American psychiatrist Edward Hallowell, author of Driven to Distraction (2011,) surveyed cognitive effects such as reduced attention instigated by the hyperkinetic environment that’s become an artifact of modern life.
A never-ending barrage of stimuli and sensations have instigated distractibility, mayhem, inner frenzy, and impatience. Consequently, people can’t stay organized, establish priorities, and manage time effectively—causing them to underachieve.
Hallowell described how “Attention Deficit Trait (ADT)” makes smart people underperform in this Harvard Business Review article.
ADT is brought on by the demands on our time and attention that have exploded over the past two decades. As our minds fill with noise, the brain gradually loses its capacity to attend fully and thoroughly to anything.
The symptoms of ADT come upon a person gradually. The sufferer doesn’t experience a single crisis but rather a series of minor emergencies while he or she tries harder and harder to keep up.
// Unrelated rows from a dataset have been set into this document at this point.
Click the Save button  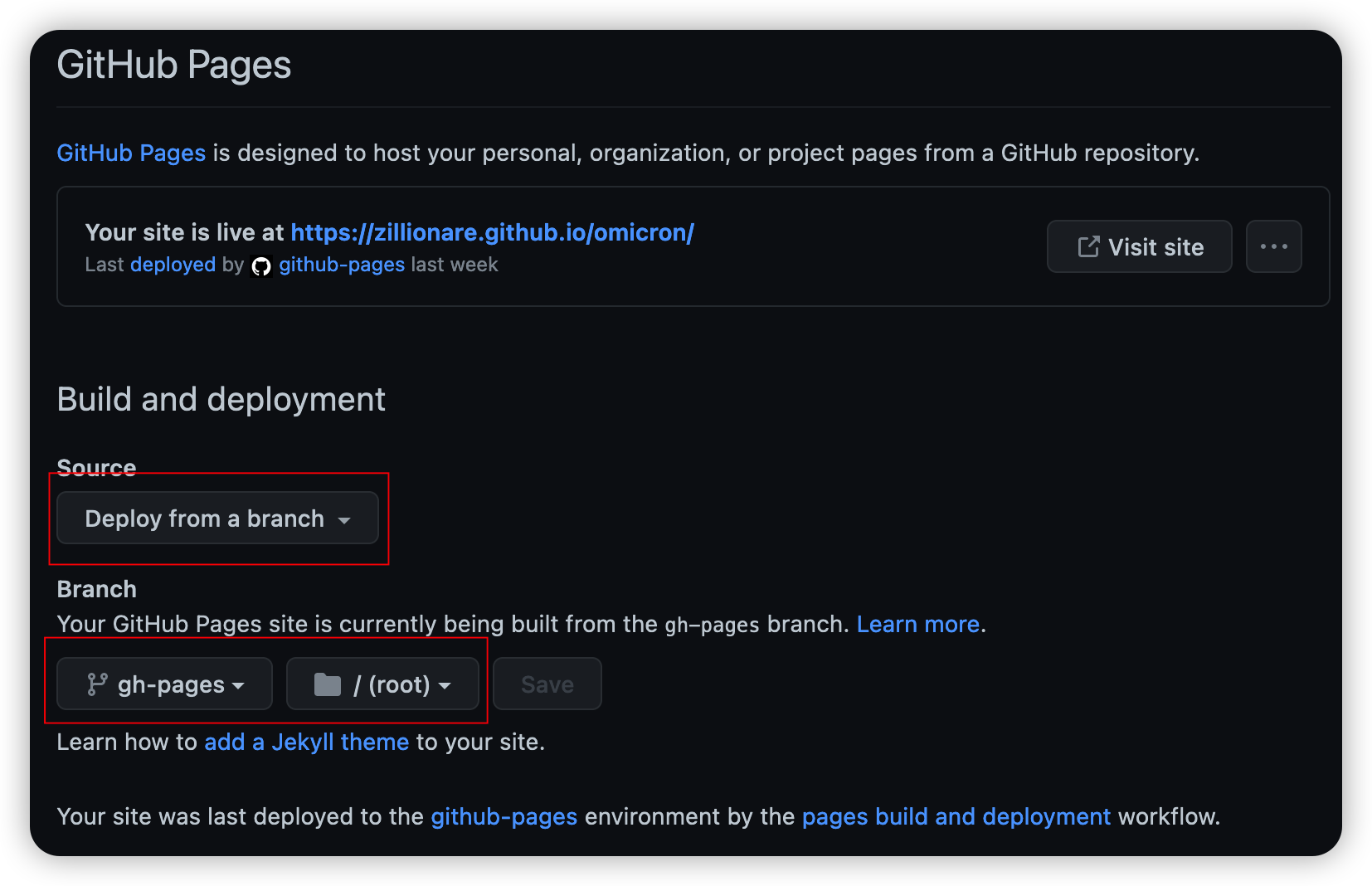click(x=547, y=684)
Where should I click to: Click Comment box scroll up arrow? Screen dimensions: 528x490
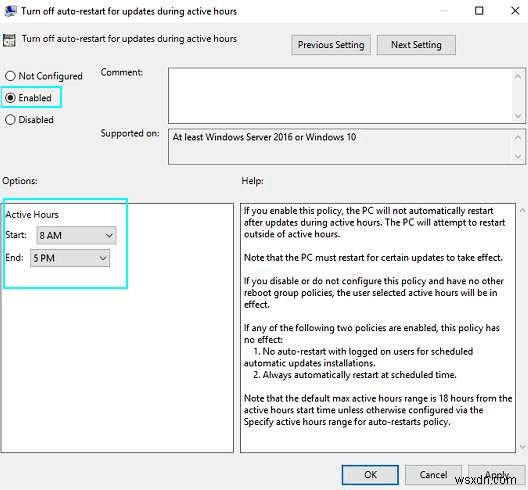click(518, 76)
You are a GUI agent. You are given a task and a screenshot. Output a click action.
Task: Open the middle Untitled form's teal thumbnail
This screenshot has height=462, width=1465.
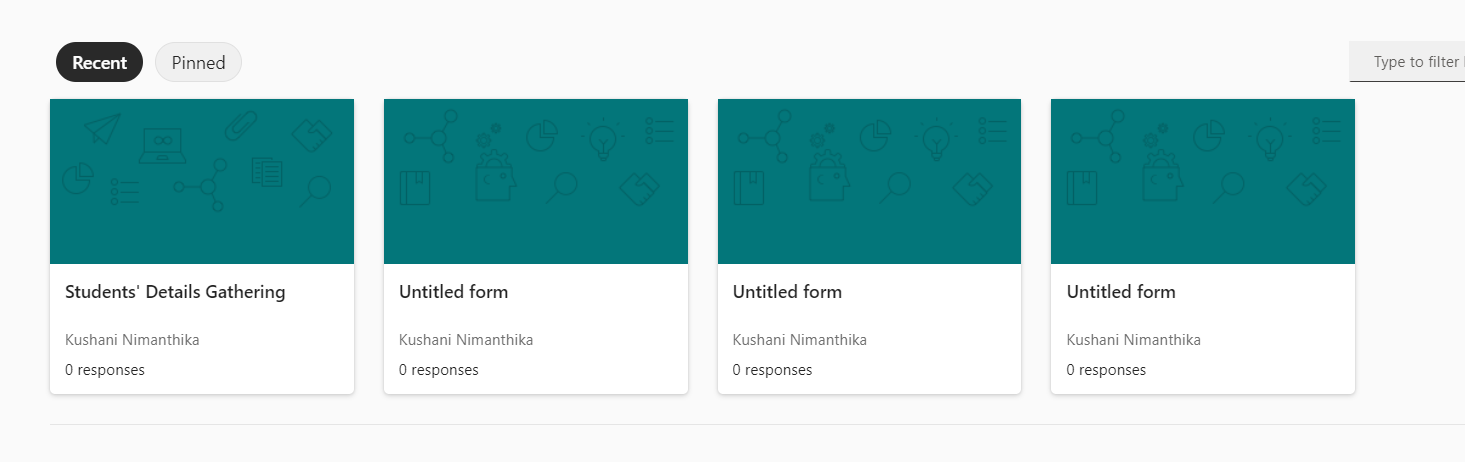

Shouldering a responsibility to “suck it up” and not complain as the workload increases, executives with ADT do whatever they can to handle a load they simply cannot manage as well as they’d like. The ADT sufferer therefore feels a constant low level of panic and guilt. Facing a tidal wave of tasks, the executive becomes increasingly hurried, curt, peremptory, and unfocused, while pretending that everything is fine.
At a time when the modern corporate culture over-rewards folks who can multitask, deal with ever more responsibilities, and respond now, Hallowell offers the following solutions:
- Promote positive emotions. Create a work positive, fear-free emotional work environment in which the brain can function at its best.
- Take physical care of your brain. Adequate sleep, a proper diet (increase complex carbohydrates and protein intake,) exercise, and meditation are vital for staving off ADT.
- Get organized. Take note of the times of day when you tend to perform at your best; do your most important work then, and save the routine work for other times. Reserve a part of the day to think, plan, and do “deep work.”
- Regulate your emotions. To thwart an imminent overreaction to stress (“amygdala hijack” per Daniel Goleman‘s Emotional Intelligence (1995,)) distract yourself by stopping and doing something else. A self-soothing action calms you down until you can focus again.
Idea for Impact: Stress is a terrible ailment in today’s workforce. Learn to manage yourself actively instead of continually reacting to problems as they happen. Avoid overburdening yourself and squandering your willpower. Regulate your work environment, tweak your work habits, get organized, and manage your emotional and physical health.